The original "Ride Along" topped the box office for three straight weeks when it opened in January of 2014, collecting $150 million returns on its modest $25 million budget. It focused on Ben (Kevin Hart), an excitable video-game junkie and wannabe cop, and his attempts to impress his disinterested future brother-in-law, James (Ice Cube), a hard-nosed police detective. Hart is goofy and slapstick; Cube is stern and annoyed.
Producers reprise the formula and return to many of the original film's artists for the sequel, including screenwriters Phil Hay and Matt Manfredi and director Tim Story.
This time around, Ben is a fresh graduate of the police academy a week away from his wedding to Angela (Tika Sumpter). He's still trying to impress her brother, James, who still can't stand him.
At Angela's urging, James reluctantly agrees to bring Ben on a police mission from Atlanta to Miami, where James is on the hunt for a suspicious hacker, AJ (Ken Jeong). AJ is linked to a case James is working in Atlanta, but he's also connected to a major Miami drug lord, Antonio Pope (Benjamin Bratt), who has been masquerading as a philanthropist. This prompts a local homicide detective, Maya (Olivia Munn), to join the investigation.
The plot is too complicated to explain (there's government corruption and shipping fraud involved), but it doesn't even really matter.

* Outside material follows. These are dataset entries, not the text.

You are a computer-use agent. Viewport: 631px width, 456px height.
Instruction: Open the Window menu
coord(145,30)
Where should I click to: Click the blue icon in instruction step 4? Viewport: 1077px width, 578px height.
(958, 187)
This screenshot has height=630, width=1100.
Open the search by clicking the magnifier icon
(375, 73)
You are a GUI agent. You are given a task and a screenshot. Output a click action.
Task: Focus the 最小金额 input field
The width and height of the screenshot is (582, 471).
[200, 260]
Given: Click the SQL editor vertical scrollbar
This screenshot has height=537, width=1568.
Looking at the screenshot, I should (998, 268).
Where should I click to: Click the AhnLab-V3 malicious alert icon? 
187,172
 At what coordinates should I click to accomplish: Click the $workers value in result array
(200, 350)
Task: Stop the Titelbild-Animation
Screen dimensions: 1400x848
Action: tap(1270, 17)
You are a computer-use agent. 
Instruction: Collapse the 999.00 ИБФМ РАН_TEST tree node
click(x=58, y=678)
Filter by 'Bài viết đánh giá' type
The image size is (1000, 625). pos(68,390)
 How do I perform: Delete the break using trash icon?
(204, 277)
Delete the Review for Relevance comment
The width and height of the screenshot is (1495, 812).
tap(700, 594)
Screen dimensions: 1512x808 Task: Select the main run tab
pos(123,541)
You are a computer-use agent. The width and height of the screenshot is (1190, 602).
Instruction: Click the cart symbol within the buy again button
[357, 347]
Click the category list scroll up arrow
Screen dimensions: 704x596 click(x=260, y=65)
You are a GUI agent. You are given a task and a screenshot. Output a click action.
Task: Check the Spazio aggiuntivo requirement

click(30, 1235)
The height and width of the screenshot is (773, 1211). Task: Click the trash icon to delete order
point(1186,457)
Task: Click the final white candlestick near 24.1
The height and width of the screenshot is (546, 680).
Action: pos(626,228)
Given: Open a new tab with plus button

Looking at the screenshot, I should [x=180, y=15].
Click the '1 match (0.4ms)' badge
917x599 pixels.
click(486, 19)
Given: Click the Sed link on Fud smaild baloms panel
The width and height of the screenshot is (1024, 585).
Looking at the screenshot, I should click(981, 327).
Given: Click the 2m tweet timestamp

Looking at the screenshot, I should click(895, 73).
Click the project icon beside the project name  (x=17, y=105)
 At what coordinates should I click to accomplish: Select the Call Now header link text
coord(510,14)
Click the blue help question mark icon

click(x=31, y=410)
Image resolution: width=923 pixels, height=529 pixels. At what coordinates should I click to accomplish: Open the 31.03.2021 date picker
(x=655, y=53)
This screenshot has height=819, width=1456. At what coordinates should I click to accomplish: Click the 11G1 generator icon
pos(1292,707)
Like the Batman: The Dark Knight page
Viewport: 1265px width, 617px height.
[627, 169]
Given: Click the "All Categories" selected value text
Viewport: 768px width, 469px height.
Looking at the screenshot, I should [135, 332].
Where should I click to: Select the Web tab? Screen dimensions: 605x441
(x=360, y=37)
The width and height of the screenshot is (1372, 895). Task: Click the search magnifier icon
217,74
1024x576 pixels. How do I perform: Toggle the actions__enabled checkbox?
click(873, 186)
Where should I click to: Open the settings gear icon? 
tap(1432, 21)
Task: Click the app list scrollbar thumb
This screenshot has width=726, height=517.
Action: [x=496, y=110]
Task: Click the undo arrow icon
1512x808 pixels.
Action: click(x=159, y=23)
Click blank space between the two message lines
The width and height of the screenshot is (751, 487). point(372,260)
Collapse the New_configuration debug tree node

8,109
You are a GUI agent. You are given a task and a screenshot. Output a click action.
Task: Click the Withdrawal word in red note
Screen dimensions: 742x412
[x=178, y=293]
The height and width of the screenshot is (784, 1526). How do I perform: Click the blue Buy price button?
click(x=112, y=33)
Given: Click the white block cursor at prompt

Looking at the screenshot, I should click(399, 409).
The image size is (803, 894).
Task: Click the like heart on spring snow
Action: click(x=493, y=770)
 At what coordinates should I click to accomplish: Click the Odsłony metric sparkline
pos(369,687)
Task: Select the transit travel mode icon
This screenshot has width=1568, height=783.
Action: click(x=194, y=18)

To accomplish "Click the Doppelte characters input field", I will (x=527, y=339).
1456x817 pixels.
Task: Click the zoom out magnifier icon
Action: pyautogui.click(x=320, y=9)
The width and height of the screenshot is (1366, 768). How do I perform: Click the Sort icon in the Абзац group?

It's just about setting up ever-more-elaborate situations for Hart to be a goofball to Cube's straight man.
The actors deliver, just like in the last movie and others where they play similar roles. Cube is predictably tough and snarly, making Hart seem even more smiley and animated by contrast. He eats up the camera in every scene.
Everything else is a side dish, though Jeong amuses and Sherri Shepherd is over-the-top as an obsessive wedding planner. Munn gets in on the action scenes, but Sumpter is given little to do.
Since this is a buddy-cop movie, it wouldn't be complete without car chases and explosions, and the fancy rides and fireworks in "Ride Along 2" reflect the film's larger budget. There are glamorous Miami settings and sleek sports cars, including a breathtaking baby-blue Jaguar.
The most playful sequence involves that car and special effects that transform a real street chase into what looks like a video game.
Although "Ride Along 2" has fancier trim than the original, it's really just the same old ride. But if you thought the first one was fun, taking another spin won't disappoint.